IT WAS the location for one of the darkest periods in human history and claimed the lives of millions of Jewish people.
But for one Oxfordshire schoolgirl a trip to the Nazi concentration camp at Auschwitz, in Poland, will be especially poignant – because a number of her relatives disappeared during the Second World War.
Headington School pupil Katharine Davis, 17, is of Jewish descent and is one of two pupils from the Oxford school who will visit the camp next month.
The trip is being organised by the Holocaust Educational Trust, which has received £1.5m from the Government to support its Lessons from Auschwitz Project, for teachers and sixth-formers.
Katharine said: “It’s going to be very poignant for me, because I come from a Jewish background and I know that a number of my relatives went missing during that time.
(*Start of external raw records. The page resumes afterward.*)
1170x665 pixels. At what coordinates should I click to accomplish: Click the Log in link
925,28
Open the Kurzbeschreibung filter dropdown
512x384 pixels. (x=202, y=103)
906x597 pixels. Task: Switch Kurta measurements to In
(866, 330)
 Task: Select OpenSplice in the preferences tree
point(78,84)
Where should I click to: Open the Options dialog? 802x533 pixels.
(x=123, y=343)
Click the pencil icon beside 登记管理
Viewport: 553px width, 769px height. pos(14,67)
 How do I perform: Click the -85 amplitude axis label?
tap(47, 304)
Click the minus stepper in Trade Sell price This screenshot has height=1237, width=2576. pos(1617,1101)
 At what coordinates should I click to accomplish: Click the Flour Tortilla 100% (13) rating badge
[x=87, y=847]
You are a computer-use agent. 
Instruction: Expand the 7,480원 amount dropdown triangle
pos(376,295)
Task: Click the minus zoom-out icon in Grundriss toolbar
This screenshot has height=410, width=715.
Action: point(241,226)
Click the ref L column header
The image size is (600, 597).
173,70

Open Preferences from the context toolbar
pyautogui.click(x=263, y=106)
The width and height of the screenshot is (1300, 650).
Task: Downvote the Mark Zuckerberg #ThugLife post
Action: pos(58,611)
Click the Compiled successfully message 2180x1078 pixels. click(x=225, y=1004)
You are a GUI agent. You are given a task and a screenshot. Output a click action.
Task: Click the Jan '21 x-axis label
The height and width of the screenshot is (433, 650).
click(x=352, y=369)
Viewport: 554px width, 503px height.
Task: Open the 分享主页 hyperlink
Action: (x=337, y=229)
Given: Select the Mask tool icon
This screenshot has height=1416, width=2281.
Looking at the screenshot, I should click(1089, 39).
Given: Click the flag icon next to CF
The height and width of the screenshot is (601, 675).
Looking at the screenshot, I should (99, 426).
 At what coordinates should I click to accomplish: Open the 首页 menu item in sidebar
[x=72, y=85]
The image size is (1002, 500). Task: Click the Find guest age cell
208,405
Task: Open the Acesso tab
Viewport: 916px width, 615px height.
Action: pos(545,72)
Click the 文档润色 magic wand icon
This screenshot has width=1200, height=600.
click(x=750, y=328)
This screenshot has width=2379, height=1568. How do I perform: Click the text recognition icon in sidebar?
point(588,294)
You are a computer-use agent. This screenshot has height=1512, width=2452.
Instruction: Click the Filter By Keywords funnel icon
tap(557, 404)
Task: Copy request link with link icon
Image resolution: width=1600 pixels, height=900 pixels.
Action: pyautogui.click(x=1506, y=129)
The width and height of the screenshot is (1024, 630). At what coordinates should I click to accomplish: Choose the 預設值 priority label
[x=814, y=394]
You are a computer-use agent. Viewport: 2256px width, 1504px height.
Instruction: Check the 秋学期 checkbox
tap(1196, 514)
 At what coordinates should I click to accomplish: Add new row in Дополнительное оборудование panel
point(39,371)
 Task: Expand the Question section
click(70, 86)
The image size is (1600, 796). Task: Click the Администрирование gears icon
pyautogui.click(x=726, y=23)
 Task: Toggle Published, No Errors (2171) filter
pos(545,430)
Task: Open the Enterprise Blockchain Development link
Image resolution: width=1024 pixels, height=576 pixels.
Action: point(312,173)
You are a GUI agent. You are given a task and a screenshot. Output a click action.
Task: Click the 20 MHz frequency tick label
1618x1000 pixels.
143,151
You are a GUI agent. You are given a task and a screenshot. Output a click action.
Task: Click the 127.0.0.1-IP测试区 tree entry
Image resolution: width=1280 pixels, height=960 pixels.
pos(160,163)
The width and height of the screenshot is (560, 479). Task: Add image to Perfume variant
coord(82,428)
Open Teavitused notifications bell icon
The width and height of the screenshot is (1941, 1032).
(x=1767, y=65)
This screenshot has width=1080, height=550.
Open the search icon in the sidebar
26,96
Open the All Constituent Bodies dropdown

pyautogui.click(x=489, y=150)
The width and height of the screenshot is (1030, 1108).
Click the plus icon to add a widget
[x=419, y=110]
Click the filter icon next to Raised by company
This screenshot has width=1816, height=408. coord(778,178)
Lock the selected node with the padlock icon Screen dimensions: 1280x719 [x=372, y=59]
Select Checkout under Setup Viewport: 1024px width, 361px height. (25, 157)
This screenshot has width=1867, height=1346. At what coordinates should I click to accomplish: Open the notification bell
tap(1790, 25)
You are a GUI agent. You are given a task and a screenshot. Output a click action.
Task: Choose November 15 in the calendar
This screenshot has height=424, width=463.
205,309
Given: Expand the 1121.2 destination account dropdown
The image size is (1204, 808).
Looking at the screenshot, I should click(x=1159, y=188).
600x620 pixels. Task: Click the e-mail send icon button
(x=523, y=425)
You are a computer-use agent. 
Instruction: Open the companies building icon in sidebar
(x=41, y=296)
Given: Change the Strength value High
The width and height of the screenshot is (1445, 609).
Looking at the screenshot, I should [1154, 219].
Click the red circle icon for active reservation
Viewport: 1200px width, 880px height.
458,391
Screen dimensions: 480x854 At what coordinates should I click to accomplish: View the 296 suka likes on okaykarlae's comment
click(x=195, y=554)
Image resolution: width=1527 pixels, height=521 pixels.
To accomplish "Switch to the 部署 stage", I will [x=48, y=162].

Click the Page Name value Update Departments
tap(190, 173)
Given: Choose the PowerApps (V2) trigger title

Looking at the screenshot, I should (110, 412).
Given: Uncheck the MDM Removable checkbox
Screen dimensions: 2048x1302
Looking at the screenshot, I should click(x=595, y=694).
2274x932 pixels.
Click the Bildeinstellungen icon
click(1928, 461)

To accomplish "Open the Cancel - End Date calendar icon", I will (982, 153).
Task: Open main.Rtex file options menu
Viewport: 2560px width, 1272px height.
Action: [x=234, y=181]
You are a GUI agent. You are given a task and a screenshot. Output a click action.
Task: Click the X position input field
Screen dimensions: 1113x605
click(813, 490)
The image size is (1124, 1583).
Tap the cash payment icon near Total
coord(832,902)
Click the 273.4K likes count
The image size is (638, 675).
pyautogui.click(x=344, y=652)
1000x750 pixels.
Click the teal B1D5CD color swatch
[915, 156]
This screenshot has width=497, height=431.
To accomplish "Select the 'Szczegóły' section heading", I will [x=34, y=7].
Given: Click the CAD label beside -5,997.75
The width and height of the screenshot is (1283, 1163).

I really don’t know what to expect of it. It will be a great opportunity to experience it with like-minded people.
“There’s the worry it has turned into a bit of a tourist destination, with people viewing it as a place to check off on a list. It should certainly not be viewed as that at all.”
Teenagers from d’Overbroeck’s College, Rye St Anthony, St Clare’s and Wychwood schools are also flying out to Poland on February 11, in a 200-strong party of pupils from 100 schools around the Thames Valley and Chilterns area.
Teacher Linda Gregory is organising the trip at Headington School.
She said: “It’s a fantastic opportunity for these young adults to discover the true horrors of Auschwitz.
“People who go on this trip really learn to understand what happened there.
“It’s one of the darkest periods in human history, and it’s vital people remember the suffering of the millions who died at the camp.”
Auschwitz was the largest of a number of concentration camps and death camps built in Poland by Nazi Germany during the Second World War. From the spring of 1942 until the autumn of 1944, trains delivered Jews to the camp's gas chambers from all over Europe.
About 1.1m people, about 90 per cent of whom were Jewish, are thought to have died at the camp, Karen Pollock, the chief executive of the Holocaust Educational Trust, said: “This project is such a vital part of our work, because it gives students the chance to understand the dangers and potential effects of prejudice and racism today.”